Ultimi film a Cannes prima del verdetto che assegnerà la Palma d’Oro del 63.mo Festival
del Cinema e ultime delusioni nella competizione internazionale che mai come quest’anno
ha sofferto delle contrazioni di un mercato cinematografico condizionato dalla crisi
economica. Sono passati in questi due giorni titoli che, nonostante abbiano come comune
denominatore la Storia, rischiano di non lasciare traccia nella memoria degli spettatori.
“Fair Game”, di Doug Liman ripercorre stancamente un caso che ha scosso l’America:
la costruzione della menzogna dell’uranio arricchito in mano a Saddam Hussein che
determinò l’invasione dell’Iraq. “Hors La Loi” di Rachid Bouchareb traccia metodicamente
il percorso strategico seguito dal Fronte di liberazione nazionale algerino per giungere
all’indipendenza del Paese, tra eccidi di colonizzatori francesi e terrorismo della
guerriglia. “Route Irish” di Ken Loach racconta amaramente la vicenda di un militare
inglese, intento a rimediare con la violenza agli errori dell’ingiusto conflitto iracheno.

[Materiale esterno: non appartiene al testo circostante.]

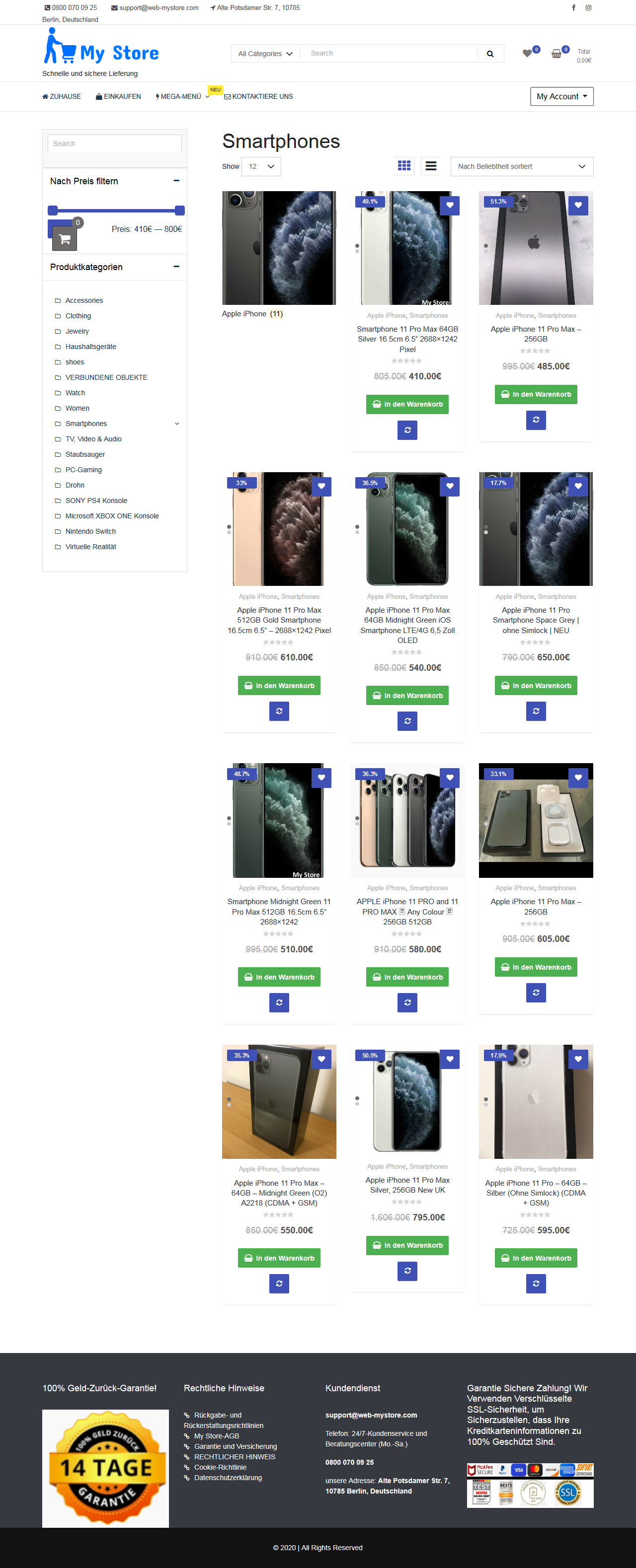Open the All Categories dropdown
The image size is (636, 1568).
click(265, 54)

“L’esodo. Sole ingannatore 2” di Nikita Mikhalkov celebra, con una certa vis retorica,
la resistenza russa all’invasione nazista nell’ultimo conflitto mondiale. Tutte queste
pellicole hanno dalla loro parte la forza dell’industria e vogliono essere al tempo
stesso didattiche e spettacolari. Il problema è che tali intenti non sono sostenuti
dall’ispirazione e finiscono per rivelare la loro natura di merce, in preda ad un’estetica
che li destina più che allo schermo cinematografico, alla routine della televisione.
Molto più interessanti risultano altri tre film, ripartiti fra Concorso e Certain
Regard. “Tender Son – The Frankenstein Project” di Kornél Mundruczó segue con intensità
emotiva e stile controllato l’educazione sentimentale di un giovane. “Octubre” di
Daniel e Diego Vega è l’efficace ritratto di un usuraio del sottoproletarieto andino,
alle prese con un trovatello, una solitudine disperata e grandi slanci mistici. “Hahaha”
di Hong Sangsoo è un’agrodolce commedia umana i cui protagonisti, due amici, si confidano
le rispettive vicende amorose, rivelando la volubilità dei sentimenti e il cinismo
che sovente li accompagna. In questi tre casi il cinema non è più solo affare di mercato;
la cura estetica, il rispetto etico delle situazioni ed i personaggi danno allo spettatore
la sensazione di assistere ad una vera esperienza umana. E’ quanto avviene in maniera
magica ed emotivamente sorprendente in quello che, a nostro avviso, è uno dei più
bei film del concorso, “Uncle Boonmee Who Can Recall His Past Lives” di Apichatpong
Weerasethakul: proprio mentre il suo Paese è sull’orlo della guerra civile, il regista
thailandese ci consegna una storia che attraversa i tempi, ricordandoci la quieta
potenza dell’amore. Tratto dal libro di un monaco buddista, il film segue gli ultimi
giorni di un uomo che, in imminenza della morte, ha accesso al regno dell’invisibile.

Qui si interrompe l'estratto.